● **Excerpted records**:
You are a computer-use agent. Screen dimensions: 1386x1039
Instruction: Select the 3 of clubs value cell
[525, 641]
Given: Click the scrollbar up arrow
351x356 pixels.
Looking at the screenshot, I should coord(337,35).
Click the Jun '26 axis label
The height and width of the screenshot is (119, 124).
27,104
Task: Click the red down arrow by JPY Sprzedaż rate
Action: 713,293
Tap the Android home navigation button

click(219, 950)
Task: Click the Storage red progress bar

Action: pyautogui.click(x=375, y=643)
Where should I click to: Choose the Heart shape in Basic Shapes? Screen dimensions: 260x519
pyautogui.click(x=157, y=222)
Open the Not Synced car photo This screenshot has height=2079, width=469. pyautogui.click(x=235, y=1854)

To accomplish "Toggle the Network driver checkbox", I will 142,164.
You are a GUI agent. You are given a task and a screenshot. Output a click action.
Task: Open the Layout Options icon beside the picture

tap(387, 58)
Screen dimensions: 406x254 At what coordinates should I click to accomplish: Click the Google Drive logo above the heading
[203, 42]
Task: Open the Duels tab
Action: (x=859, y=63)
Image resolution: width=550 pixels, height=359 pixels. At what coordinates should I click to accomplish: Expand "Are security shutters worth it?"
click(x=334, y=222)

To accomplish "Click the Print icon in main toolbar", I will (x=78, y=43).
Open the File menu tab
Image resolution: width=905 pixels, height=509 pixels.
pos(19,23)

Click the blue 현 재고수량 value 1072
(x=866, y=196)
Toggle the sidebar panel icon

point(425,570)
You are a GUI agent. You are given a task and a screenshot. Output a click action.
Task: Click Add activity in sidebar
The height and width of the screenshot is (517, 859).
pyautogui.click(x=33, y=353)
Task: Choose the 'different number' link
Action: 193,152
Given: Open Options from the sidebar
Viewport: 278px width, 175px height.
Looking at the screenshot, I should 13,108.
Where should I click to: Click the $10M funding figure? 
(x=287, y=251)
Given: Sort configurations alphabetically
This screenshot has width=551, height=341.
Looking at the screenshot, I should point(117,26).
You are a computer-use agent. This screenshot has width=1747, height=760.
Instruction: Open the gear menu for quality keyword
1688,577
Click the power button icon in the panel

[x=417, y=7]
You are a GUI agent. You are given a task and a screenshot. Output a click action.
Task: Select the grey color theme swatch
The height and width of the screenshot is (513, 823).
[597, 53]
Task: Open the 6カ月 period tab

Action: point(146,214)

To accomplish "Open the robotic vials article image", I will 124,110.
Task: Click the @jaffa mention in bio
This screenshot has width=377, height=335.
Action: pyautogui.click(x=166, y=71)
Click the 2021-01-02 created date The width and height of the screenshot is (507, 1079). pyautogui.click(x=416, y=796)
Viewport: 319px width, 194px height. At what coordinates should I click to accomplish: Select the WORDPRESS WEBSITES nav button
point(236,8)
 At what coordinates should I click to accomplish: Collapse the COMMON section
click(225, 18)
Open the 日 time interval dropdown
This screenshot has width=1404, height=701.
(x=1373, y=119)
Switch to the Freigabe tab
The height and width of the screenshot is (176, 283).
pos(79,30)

● **How to complete this task**:
Your reply should be the number of lines in the listing above that contain "will", with nothing added.

● **Result of this task**:
3